■ PROBLEM DETAILS
Could you write out these items again with "Ônibus" swapped for "Bus" wherever it occurs, keeping everything else the same and leaving out the pictures?

■ INFORMATION GIVEN
□ □ □ □ □ □ □

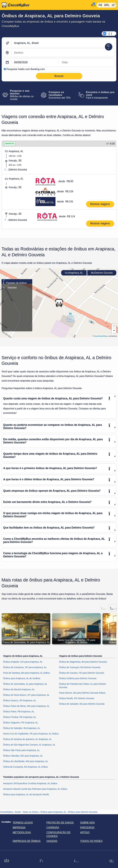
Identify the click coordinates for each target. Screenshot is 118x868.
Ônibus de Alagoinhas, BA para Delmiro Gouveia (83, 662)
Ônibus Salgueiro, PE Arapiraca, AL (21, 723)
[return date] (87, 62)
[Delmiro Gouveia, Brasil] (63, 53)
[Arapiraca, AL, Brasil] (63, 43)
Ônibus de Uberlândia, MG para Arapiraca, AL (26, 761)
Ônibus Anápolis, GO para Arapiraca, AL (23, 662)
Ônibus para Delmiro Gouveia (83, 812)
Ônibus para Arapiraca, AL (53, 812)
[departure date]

□ □ □ □ □ □ □

■ RESULT FOR THIS EXERCISE
Identify the click coordinates for each target. Screenshot is 118x868.
Bus de Alagoinhas, BA para Delmiro Gouveia (83, 662)
Bus Salgueiro, PE Arapiraca, AL (21, 723)
[return date] (87, 62)
[Delmiro Gouveia, Brasil] (63, 53)
[Arapiraca, AL, Brasil] (63, 43)
Bus de Uberlândia, MG para Arapiraca, AL (26, 761)
Bus Anápolis, GO para Arapiraca, AL (23, 662)
Bus para Delmiro Gouveia (83, 812)
Bus para Arapiraca, AL (53, 812)
[departure date]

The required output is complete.